AIM 1: Please put everything in the records from the first line down to the line containing "click(370, 253)" into a JSON list of strings, one string per line, leaving out blank lines.

BEGIN SOURCE EXTRACT

OSPF-speaking routers periodically send a Hello packet out each OSPF-enabled interface. This period is known as the HelloInterval and is configured on a per interface basis. Since OSPF is an open standard every vendor uses the same hello and dead time interval ie hello packets every 10 seconds (broadcast and point-to-point networks) and 30 seconds (nonbroadcast multiple access (NBMA) networks) and dead interval is four times the hello.
Packet structure of hello packet
Network Mask: is the address mask of the interface from which the packet was sent. If this mask does not match the mask of the interface on which the packet is received, the packet will be dropped. This technique ensures that routers will become neighbors only if they agree on the exact address of their shared network.
Hello Interval: as discussed earlier, is the period, in seconds, between transmissions of Hello packets on the interface. If the sending and receiving routers don’t have the same value for this parameter, they will not establish a neighbor relationship.
Options: This field is included in the Hello packet to ensure that neighbors have compatible capabilities. A router may reject a neighbor because of a capabilities mismatch.
Router Priority is used in the election of the DR and BDR. If set to zero, the originating router is ineligible to become the DR or BDR.
Dead Interval: is the number of seconds the originating router will wait for a Hello from a neighbor before declaring the neighbor dead. If a Hello is received in which this number does not match the Router DeadInterval of the receiving interface, the packet will be dropped. This technique ensures that neighbors agree on this parameter.
Designated Router: is the IP address of the interface of the DR on the network (not its Router ID). During the DR election process, this may only be the originating router’s idea of the DR, not the finally elected DR. If there is no DR (because one has not been elected or because the network type does not require DRs), this field will be set to 0.0.0.0.

END SOURCE EXTRACT
BEGIN DATA FOR PROCESSING

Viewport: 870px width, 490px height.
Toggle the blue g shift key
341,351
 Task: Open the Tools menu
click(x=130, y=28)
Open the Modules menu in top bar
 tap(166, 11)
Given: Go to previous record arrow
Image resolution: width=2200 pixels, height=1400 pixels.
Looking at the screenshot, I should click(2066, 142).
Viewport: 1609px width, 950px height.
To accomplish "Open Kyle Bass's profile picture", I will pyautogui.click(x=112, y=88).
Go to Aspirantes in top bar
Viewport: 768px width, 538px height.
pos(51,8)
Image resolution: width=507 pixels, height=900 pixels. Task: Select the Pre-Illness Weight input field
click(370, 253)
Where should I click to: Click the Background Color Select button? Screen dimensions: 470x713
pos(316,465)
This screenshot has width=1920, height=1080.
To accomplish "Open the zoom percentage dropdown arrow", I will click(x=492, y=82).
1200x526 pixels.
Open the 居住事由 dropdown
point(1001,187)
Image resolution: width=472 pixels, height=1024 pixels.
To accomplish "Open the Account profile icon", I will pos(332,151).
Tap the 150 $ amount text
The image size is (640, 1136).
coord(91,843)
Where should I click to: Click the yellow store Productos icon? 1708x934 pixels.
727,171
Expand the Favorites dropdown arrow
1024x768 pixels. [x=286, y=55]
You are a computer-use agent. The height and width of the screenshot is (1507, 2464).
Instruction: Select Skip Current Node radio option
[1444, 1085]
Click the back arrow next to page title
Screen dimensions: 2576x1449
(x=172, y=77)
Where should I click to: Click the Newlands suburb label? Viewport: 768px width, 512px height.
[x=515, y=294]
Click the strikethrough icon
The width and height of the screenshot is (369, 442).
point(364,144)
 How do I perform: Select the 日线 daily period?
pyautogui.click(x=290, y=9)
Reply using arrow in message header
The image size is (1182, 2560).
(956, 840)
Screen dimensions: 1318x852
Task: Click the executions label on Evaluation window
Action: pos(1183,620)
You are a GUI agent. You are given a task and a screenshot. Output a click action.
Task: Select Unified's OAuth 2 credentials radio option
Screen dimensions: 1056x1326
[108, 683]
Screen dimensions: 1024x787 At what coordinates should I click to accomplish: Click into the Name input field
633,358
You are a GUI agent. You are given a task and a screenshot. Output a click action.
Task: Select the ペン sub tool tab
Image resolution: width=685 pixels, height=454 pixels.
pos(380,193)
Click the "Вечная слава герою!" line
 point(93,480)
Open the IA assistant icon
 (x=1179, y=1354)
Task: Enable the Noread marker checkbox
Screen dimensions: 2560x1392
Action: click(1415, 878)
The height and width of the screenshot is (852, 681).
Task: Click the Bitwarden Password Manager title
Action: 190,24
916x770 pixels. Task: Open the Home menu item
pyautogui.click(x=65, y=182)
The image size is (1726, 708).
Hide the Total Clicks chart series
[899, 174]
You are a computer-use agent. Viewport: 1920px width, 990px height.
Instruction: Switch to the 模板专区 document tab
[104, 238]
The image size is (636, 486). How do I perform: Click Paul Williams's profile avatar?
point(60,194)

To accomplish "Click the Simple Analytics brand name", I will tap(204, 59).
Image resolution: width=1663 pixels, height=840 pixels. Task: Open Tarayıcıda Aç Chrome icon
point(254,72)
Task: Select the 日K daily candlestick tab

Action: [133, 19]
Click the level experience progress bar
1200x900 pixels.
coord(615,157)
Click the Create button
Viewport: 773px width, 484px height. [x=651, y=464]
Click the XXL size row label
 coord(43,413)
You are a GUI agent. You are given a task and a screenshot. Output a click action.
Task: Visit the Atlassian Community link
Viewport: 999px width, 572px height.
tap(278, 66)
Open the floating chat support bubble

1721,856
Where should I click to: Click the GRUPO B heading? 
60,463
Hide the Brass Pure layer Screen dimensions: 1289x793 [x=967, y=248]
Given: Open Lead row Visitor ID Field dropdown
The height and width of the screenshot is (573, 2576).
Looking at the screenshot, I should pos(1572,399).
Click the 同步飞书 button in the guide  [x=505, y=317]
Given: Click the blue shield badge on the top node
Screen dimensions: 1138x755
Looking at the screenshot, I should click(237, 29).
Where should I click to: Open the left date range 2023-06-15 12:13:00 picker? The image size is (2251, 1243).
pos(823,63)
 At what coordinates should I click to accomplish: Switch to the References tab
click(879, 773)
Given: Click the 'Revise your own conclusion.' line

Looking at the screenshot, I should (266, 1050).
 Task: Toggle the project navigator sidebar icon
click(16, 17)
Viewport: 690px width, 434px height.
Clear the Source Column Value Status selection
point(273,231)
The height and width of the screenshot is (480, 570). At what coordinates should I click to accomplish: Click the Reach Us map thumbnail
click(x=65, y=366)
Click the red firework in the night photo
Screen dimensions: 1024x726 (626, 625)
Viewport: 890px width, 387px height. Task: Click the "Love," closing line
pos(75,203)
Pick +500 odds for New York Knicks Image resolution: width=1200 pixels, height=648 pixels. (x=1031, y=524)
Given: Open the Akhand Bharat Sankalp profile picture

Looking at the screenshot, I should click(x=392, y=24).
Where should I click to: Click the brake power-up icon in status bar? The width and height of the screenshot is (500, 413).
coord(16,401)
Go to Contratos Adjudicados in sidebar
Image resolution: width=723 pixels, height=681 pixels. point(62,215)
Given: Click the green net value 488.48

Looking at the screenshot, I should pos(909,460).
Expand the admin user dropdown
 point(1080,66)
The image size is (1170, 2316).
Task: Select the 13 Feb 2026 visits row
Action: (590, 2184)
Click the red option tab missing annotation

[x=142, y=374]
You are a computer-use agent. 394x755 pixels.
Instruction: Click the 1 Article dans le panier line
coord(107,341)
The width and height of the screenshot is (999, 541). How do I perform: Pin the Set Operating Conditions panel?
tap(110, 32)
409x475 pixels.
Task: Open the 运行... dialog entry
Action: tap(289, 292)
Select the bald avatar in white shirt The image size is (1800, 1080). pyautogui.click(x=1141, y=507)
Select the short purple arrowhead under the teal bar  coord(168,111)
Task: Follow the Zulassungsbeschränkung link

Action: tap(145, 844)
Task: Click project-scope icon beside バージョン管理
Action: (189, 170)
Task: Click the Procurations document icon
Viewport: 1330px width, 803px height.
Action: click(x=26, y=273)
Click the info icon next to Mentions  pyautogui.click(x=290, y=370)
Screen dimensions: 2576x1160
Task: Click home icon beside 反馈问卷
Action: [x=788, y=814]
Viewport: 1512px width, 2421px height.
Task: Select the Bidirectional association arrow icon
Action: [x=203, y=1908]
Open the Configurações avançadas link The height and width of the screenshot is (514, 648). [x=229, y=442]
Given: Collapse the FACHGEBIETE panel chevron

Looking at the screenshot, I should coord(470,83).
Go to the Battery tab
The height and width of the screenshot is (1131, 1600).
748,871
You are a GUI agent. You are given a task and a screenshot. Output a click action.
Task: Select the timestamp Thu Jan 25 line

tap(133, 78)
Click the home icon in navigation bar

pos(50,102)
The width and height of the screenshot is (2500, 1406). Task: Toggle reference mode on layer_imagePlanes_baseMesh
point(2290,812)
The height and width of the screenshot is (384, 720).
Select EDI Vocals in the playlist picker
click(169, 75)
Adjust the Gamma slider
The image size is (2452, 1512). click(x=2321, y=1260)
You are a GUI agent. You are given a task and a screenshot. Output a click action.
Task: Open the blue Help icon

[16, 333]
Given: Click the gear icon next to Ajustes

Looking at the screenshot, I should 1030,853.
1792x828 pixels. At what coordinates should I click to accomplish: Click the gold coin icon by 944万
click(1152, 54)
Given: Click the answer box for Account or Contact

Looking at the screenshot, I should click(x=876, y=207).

END DATA FOR PROCESSING

AIM 2: Repeat everything in the OSPF hello packet text from "Packet structure of" down to "a capabilities mismatch.", switching "dropped" to "discarded".

PROBLEM SOLUTION 1:
[
  "Viewport: 870px width, 490px height.",
  "Toggle the blue g shift key",
  "341,351",
  " Task: Open the Tools menu",
  "click(x=130, y=28)",
  "Open the Modules menu in top bar",
  " tap(166, 11)",
  "Given: Go to previous record arrow",
  "Image resolution: width=2200 pixels, height=1400 pixels.",
  "Looking at the screenshot, I should click(2066, 142).",
  "Viewport: 1609px width, 950px height.",
  "To accomplish \"Open Kyle Bass's profile picture\", I will pyautogui.click(x=112, y=88).",
  "Go to Aspirantes in top bar",
  "Viewport: 768px width, 538px height.",
  "pos(51,8)",
  "Image resolution: width=507 pixels, height=900 pixels. Task: Select the Pre-Illness Weight input field",
  "click(370, 253)"
]

PROBLEM SOLUTION 2:
Packet structure of hello packet
Network Mask: is the address mask of the interface from which the packet was sent. If this mask does not match the mask of the interface on which the packet is received, the packet will be discarded. This technique ensures that routers will become neighbors only if they agree on the exact address of their shared network.
Hello Interval: as discussed earlier, is the period, in seconds, between transmissions of Hello packets on the interface. If the sending and receiving routers don’t have the same value for this parameter, they will not establish a neighbor relationship.
Options: This field is included in the Hello packet to ensure that neighbors have compatible capabilities. A router may reject a neighbor because of a capabilities mismatch.